(WORK TO COMPLETE) Using the listing below, set down exactly the lines starting at the line that contains "Given: Open the SR-0227 response link" and ending at the line that contains "Image resolution: width=1568", both included, and no others.

(THE INPUT)

▼▼▼

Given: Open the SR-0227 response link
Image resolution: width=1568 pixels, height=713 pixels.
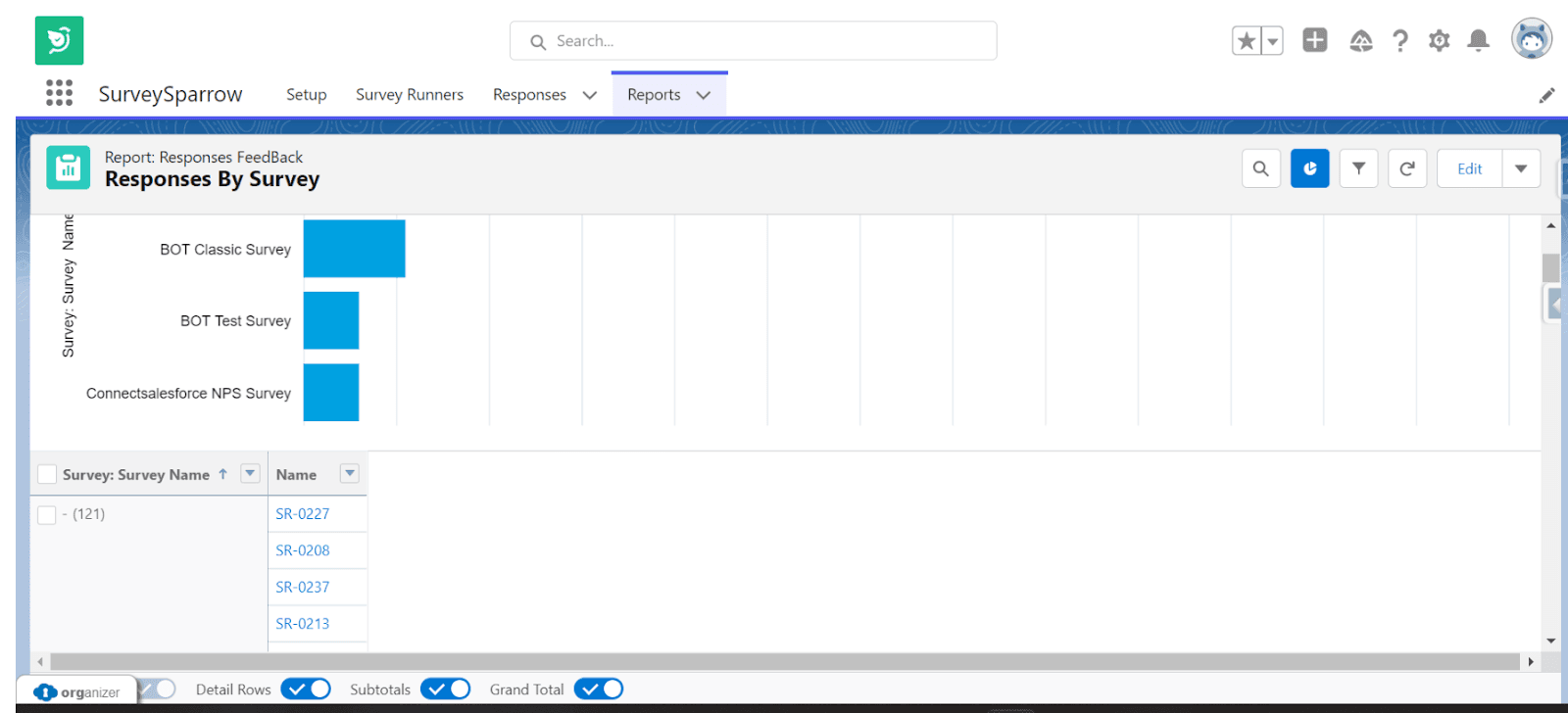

▲▲▲
▼▼▼

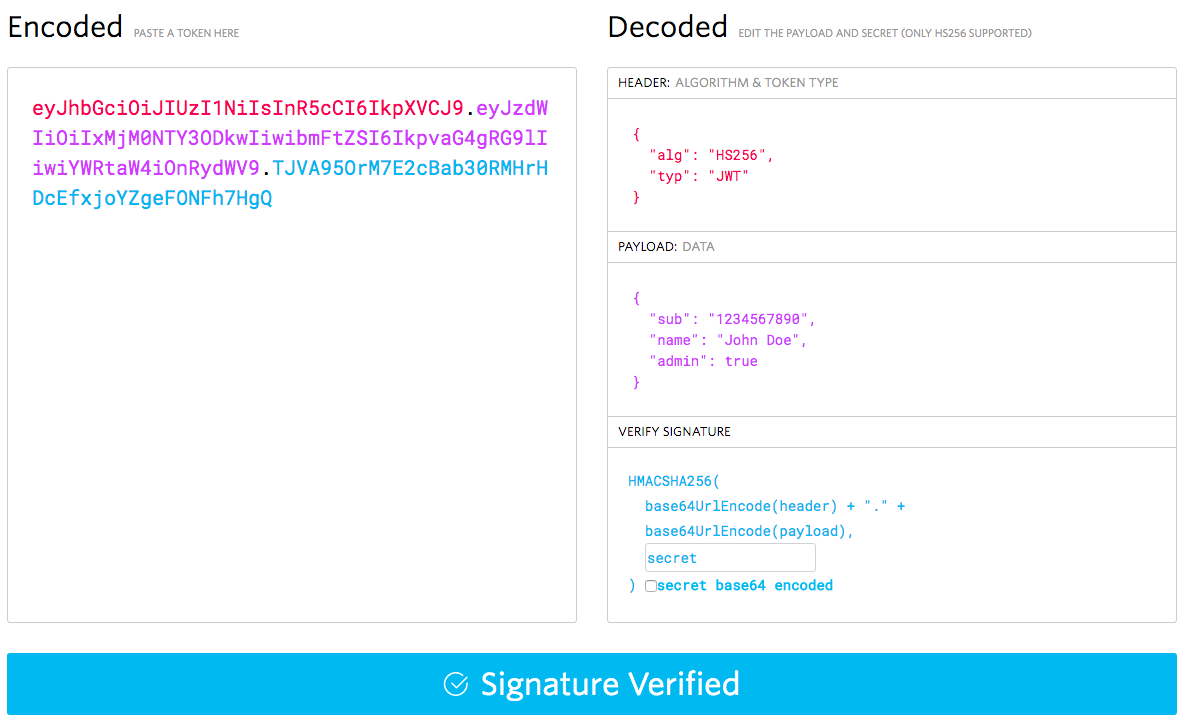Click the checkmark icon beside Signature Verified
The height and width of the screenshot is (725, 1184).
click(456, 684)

▲▲▲

(EXERCISE OUTPUT)
Given: Open the SR-0227 response link
Image resolution: width=1568 pixels, height=713 pixels.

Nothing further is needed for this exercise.